(Text provided Opens)

UH launched an initiative called “Population Health” in an effort to create health equity in Houston and the state.
Spearheaded by the University’s chief population health officer Bettina Beech, the program aims to address health care issues through tackling areas like food, behaviors, environment and the health care system as a whole.
“The way I like to explain it is that population health is sort of a bridge between public health and medicine,” Beech said. “It’s a way of taking the principles and sensibilities of public health, which looks at large groups, the general population, but then translating that over to medicine, looking at subgroups, rather than individuals.”
At the moment, health care professionals look at problems one patient at a time, according to Beech. Through this new initiative, UH hopes to look at panels and groups of patients to address health problems.
“Healthcare now needs to look at panels of patients in groups of patients, but that’s not the orientation of medicine,” Beech said. “‘Population Health’ sort of sits as a bridge between the two with an intense focus on health equity.”
The initiative comes in response to improving the health of all populations and a hope to create equity in health, Beech said.

(Text provided Closes)
(Dataset records Opens)

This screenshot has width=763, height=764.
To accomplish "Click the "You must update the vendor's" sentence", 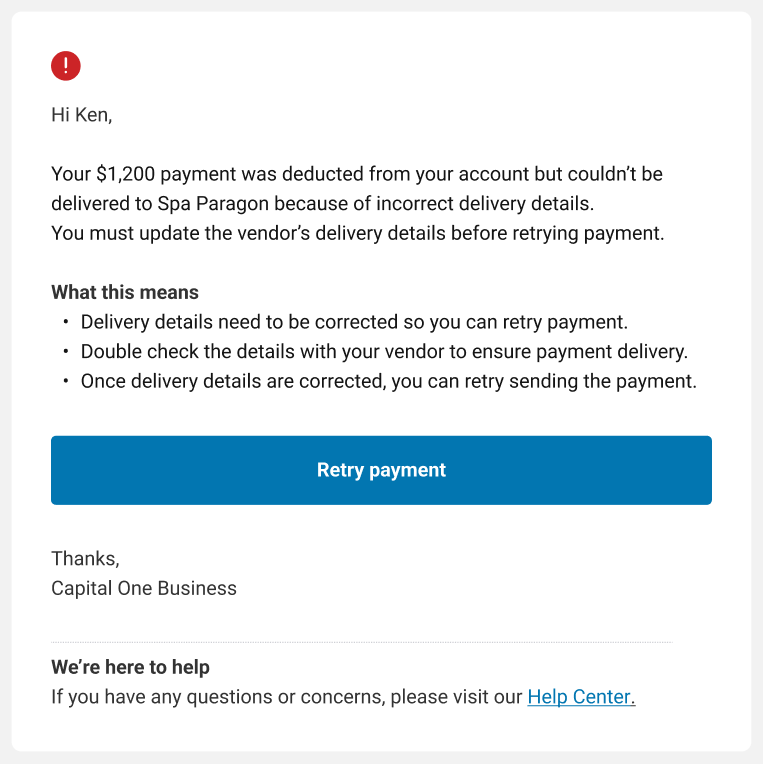I will point(357,234).
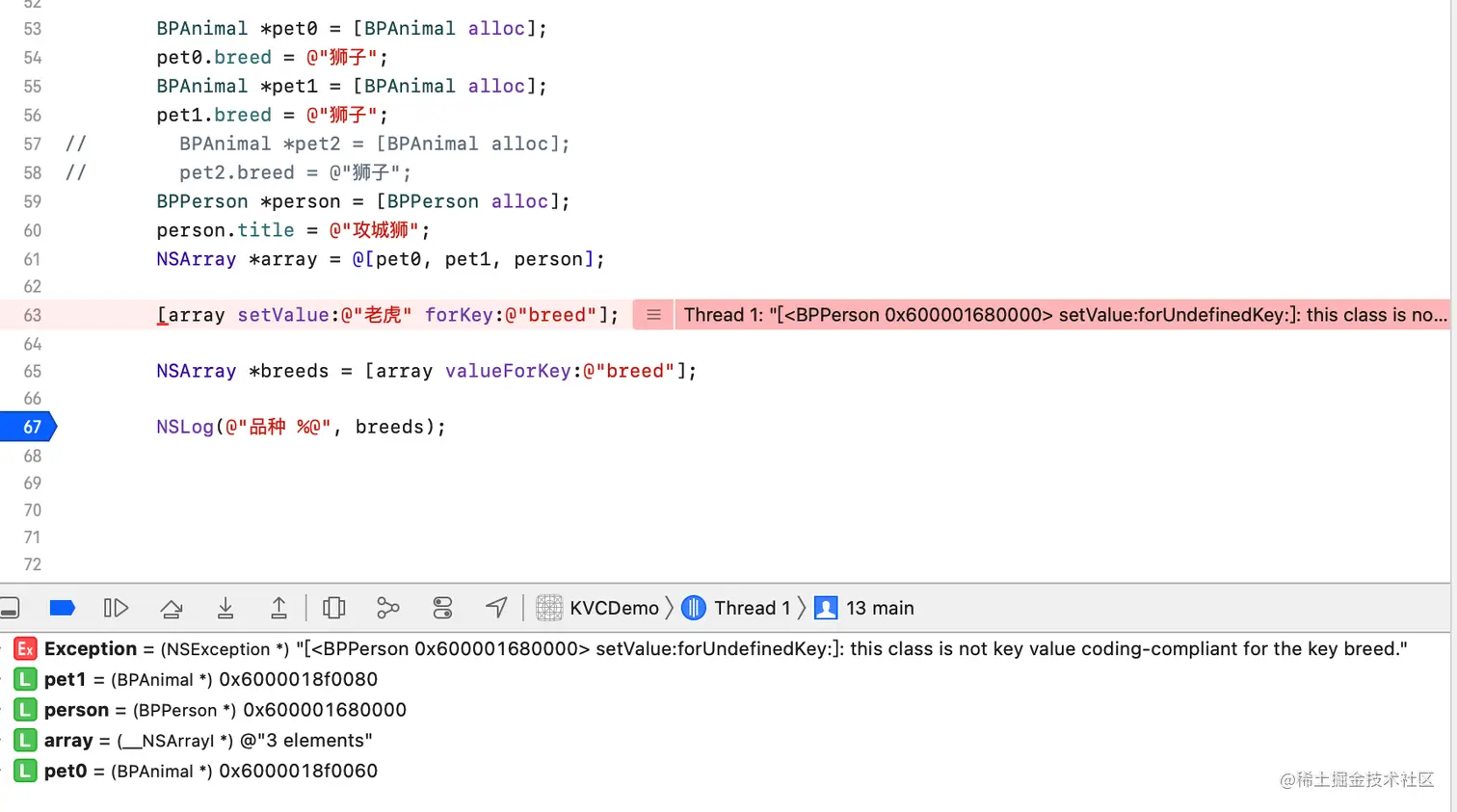Screen dimensions: 1457x812
Task: Step into the function call
Action: [225, 608]
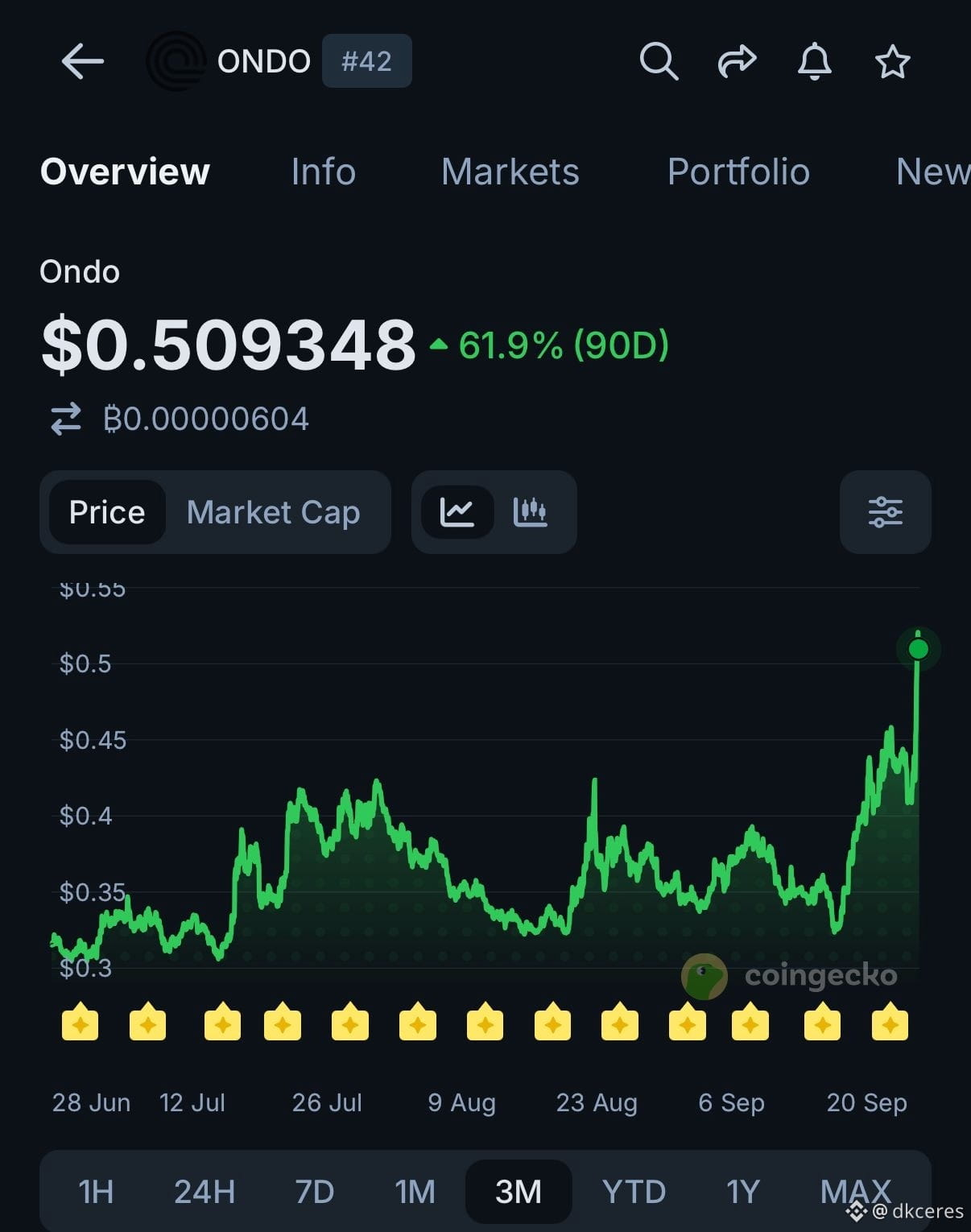Tap the ONDO coin logo
Image resolution: width=971 pixels, height=1232 pixels.
pyautogui.click(x=175, y=61)
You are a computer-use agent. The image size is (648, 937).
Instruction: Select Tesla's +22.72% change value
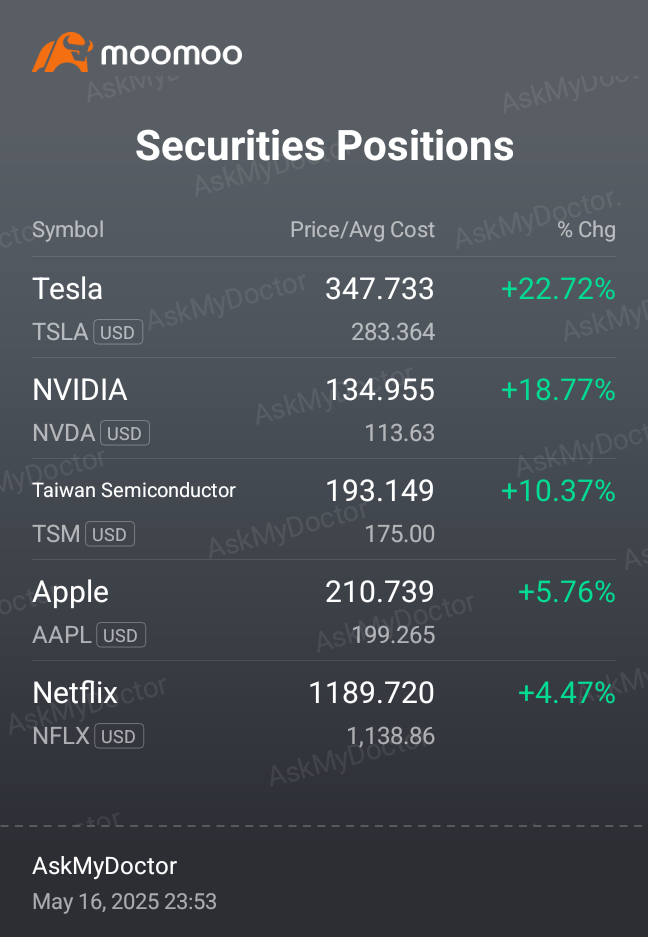coord(558,289)
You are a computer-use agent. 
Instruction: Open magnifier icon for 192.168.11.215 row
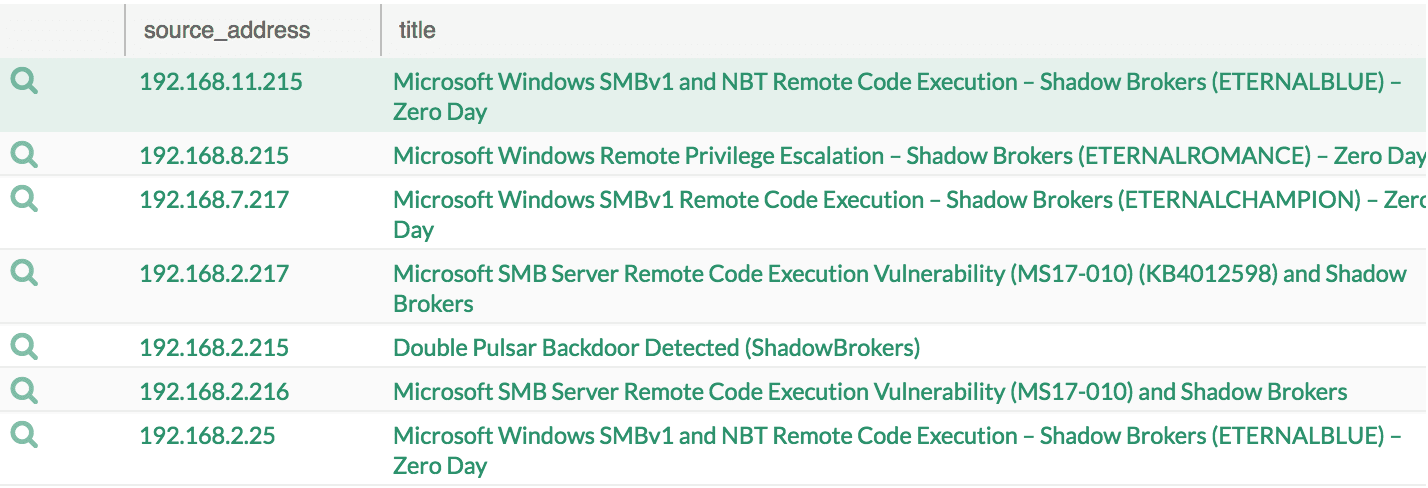point(24,81)
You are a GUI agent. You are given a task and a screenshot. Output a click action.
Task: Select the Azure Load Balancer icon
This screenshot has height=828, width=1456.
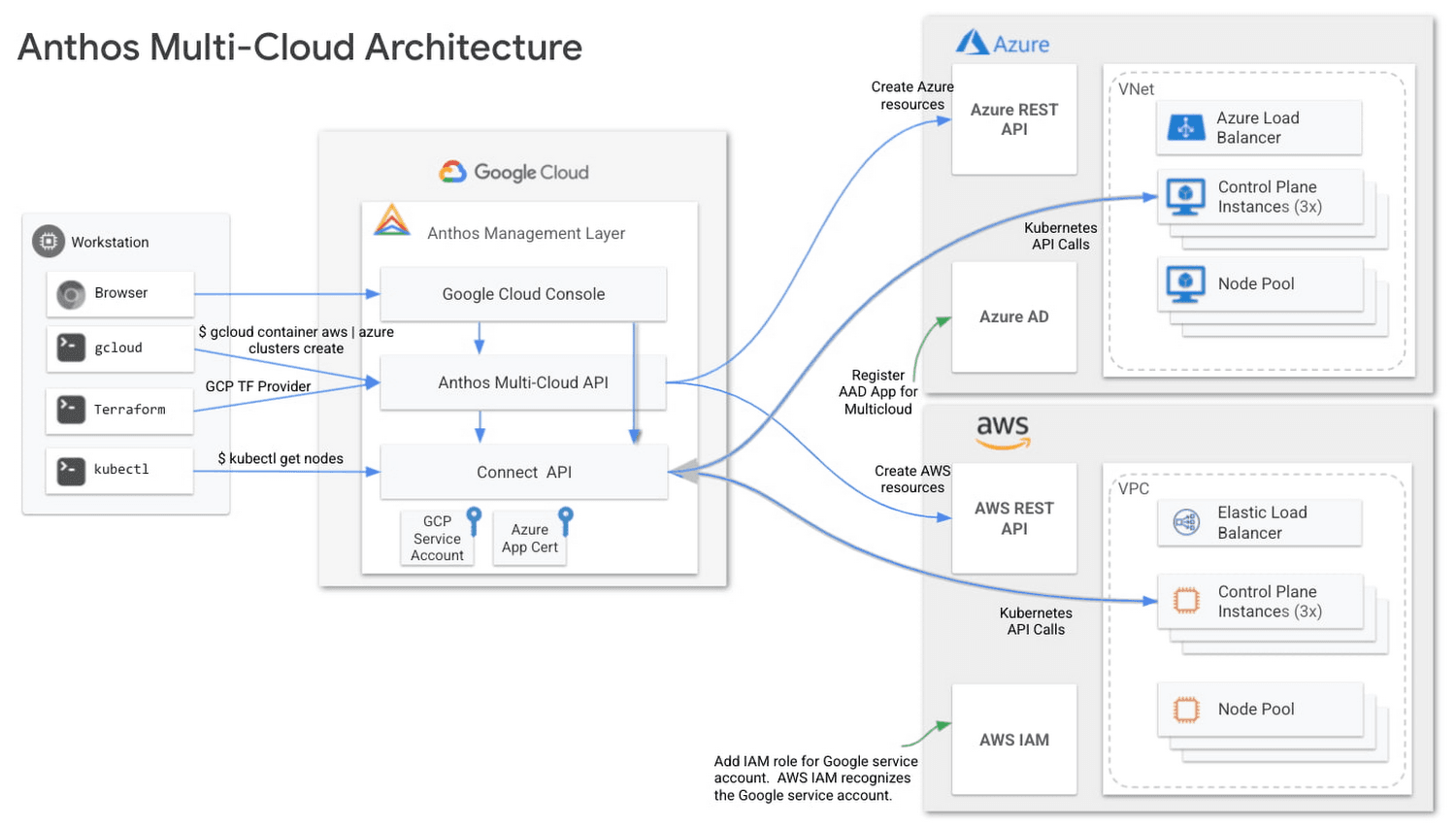click(1186, 127)
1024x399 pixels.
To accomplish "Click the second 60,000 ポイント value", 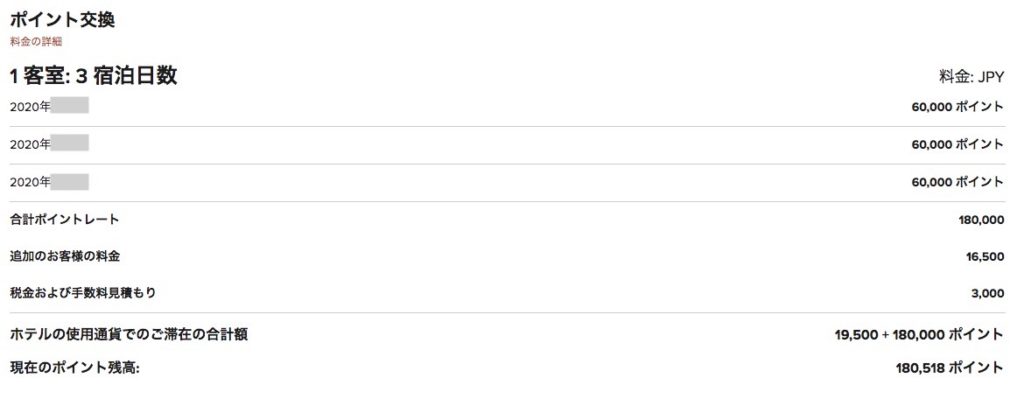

(Dataset records Closes)

Task instructions -
a – Decide whether each statement below agrees with the article on UH's Population Health initiative, answering yes or no and quoting the deciding words from the article. (i) The program is led by the University's chief population health officer. (ii) Beech describes population health as looking at individuals rather than subgroups. (iii) According to Beech, health care professionals currently look at problems one patient at a time.
b – Write the next paragraph of the article on UH's Population Health initiative, picking up after its final sentence.

Answers provided -
a –
(i) Yes: "Spearheaded by the University’s chief population health officer Bettina Beech"
(ii) No: "looking at subgroups, rather than individuals"
(iii) Yes: "health care professionals look at problems one patient at a time"

b –
“In order to really improve the health of populations, we really need changes that happen across our lives,” she said. “So we need housing that’s healthy, we need transportation that’s accessible, we need health care that is safe and equitable.”
The initiative will then integrate majors across UH to help achieve this goal that the initiative hopes to achieve.
“By introducing population health across majors, we will graduate architects that create healthier buildings and design healthier buildings,” Beech said. “We will have business people that take those principles in mind as they’re working in their industries, we will have physicians that we graduate that understand more about a population health approach and how to integrate that into their clinical practice.”
Beech hopes this initiative will have a lasting impact on populations in both the city and state.